What is required
Output, exactly and in full, only the lines from the one containing "The image size" to the last line of the data. Pictures should not appear.

○ ○ ○ ○ ○ ○ ○

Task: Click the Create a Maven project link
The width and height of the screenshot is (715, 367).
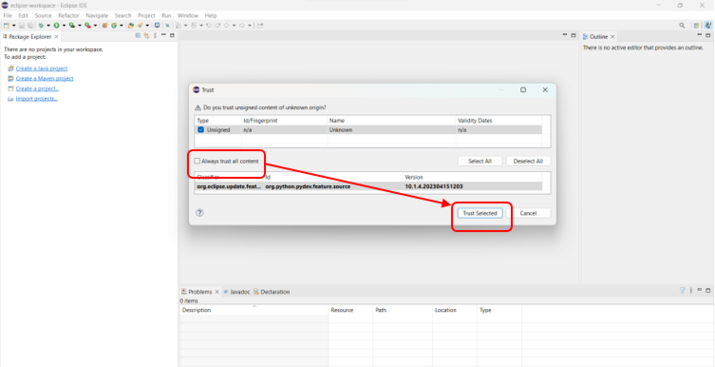Action: click(45, 78)
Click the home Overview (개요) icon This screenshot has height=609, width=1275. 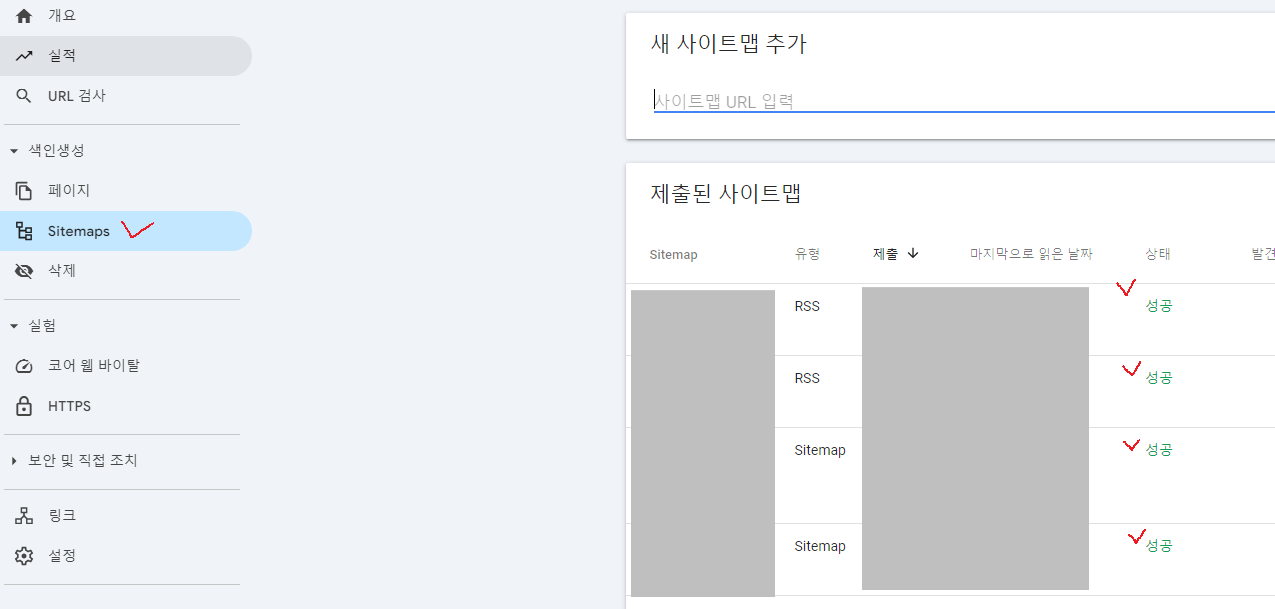(23, 15)
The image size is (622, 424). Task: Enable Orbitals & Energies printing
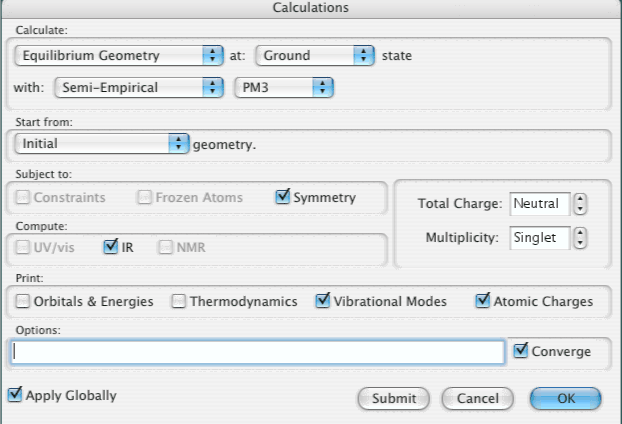click(23, 301)
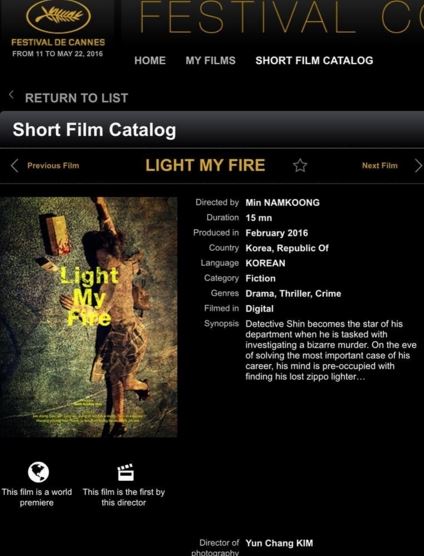Click the synopsis text paragraph
Screen dimensions: 424x556
coord(331,350)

○ ○ ○ ○ ○ ○ ○

Solution to the problem
The image size is (622, 424). Task: Enable Orbitals & Energies printing
click(23, 301)
Click the synopsis text paragraph
Screen dimensions: 424x556
coord(331,350)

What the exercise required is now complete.